[Pixman] [PATCH 0/7] SIMD optimizations for bilinear scaling

Tue Feb 22 13:23:41 PST 2011

From: Siarhei Siamashka <siarhei.siamashka at nokia.com>

This patch series introduces support for creating specialized
bilinear fast path functions which perform processing in a single
pass without intermediate temporary buffers and also can make
efficient use of SIMD optimizations. The performance critical
code is implemented as scanline processing functions with main
loop logic being reused via common macro template. Such scanline
processing functions are simple enough to implement and at the
same time large enough not to constrain optimization opportunities
and possibilities to do loop unrolling for processing multiple
pixels per iteration.

As a result, bilinear scaled 'src_8888_8888' operation (simple
scaled copy of the image) becomes more than 2 times faster
with SSE2 and more than 6 times faster with ARM NEON when
compared to the general pixman compositing path.
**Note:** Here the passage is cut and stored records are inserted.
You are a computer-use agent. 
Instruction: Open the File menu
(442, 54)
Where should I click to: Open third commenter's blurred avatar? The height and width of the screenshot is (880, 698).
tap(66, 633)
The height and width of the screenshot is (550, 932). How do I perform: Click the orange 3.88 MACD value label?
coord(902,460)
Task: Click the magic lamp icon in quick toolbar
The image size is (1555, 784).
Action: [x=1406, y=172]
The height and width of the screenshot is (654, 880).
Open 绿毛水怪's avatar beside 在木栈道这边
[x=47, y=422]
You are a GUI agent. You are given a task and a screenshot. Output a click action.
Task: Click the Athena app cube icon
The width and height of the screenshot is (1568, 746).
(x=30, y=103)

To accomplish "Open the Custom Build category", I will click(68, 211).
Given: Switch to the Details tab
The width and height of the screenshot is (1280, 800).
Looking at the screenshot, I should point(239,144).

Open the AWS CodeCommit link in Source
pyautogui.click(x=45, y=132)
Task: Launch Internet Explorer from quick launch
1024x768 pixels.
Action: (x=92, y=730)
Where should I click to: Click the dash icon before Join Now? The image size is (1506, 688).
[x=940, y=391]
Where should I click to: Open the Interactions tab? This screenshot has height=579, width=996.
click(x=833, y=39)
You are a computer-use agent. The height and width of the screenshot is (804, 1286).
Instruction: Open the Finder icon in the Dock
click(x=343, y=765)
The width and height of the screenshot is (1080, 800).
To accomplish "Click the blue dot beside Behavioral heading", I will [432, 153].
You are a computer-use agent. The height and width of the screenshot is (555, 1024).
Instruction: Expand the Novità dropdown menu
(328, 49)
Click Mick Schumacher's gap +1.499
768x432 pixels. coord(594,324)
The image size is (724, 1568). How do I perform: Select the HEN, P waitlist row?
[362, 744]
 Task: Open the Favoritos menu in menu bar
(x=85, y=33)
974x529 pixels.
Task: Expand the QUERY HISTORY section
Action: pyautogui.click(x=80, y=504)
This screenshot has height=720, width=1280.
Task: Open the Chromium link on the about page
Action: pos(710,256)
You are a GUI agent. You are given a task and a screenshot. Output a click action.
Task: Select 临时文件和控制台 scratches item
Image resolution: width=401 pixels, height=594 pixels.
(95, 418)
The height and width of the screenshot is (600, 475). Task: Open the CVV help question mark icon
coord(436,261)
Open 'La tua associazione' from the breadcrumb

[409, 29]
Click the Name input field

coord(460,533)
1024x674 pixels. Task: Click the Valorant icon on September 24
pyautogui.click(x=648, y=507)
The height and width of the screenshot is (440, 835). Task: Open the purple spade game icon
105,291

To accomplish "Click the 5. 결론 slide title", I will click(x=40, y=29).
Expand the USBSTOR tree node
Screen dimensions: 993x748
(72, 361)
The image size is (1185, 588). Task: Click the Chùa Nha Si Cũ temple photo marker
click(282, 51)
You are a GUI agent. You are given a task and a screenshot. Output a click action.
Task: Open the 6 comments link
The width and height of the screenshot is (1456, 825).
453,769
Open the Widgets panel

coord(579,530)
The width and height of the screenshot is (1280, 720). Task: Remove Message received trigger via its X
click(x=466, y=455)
And single
pass processing alone is providing some modest, but measurable
speedup even without SIMD.

I'm mostly exclusively interested in ARM NEON and I did not spend
any extra time on tuning this SSE2 code. So SSE2 scaler may be
actually not good enough. Nevertheless it is still faster than C.

The disadvantage of this method is the high specialization, so that
each particular type of compositing operation needs its own fast path
code. But it does not prevent us from also adding universal SIMD
optimized fetchers later. Anyway, adding specialized fast paths is
the way to go when targeting best performance for some of the most
common operations. I'll try to add more SIMD optimized bilinear fast
path functions shortly, based on analyzing cairo-traces and profiling
real use cases.

The same patches are also available in the following branch:
http://cgit.freedesktop.org/~siamashka/pixman/log/?h=sent/bilinear-scaling-simd-20110222

Siarhei Siamashka (7):
  Main loop template for fast single pass bilinear scaling
  test: check correctness of 'bilinear_pad_repeat_get_scanline_bounds'
  C variant of bilinear scaled 'src_8888_8888' fast path
  C variant of bilinear scaled 'src_8888_8_8888' fast path
  C variant of bilinear scaled 'src_8888_n_8888' fast path
  SSE2 optimization for bilinear scaled 'src_8888_8888'
  ARM: NEON optimization for bilinear scaled 'src_8888_8888'

 pixman/pixman-arm-neon-asm.S |  197 +++++++++++++++++++
 pixman/pixman-arm-neon.c     |   45 +++++
 pixman/pixman-fast-path.c    |  304 +++++++++++++++++++++++++++++
 pixman/pixman-fast-path.h    |  432 ++++++++++++++++++++++++++++++++++++++++++
 pixman/pixman-sse2.c         |  112 +++++++++++
 test/Makefile.am             |    2 +
 test/scaling-helpers-test.c  |   93 +++++++++
 7 files changed, 1185 insertions(+), 0 deletions(-)
 create mode 100644 test/scaling-helpers-test.c

-- 
1.7.3.4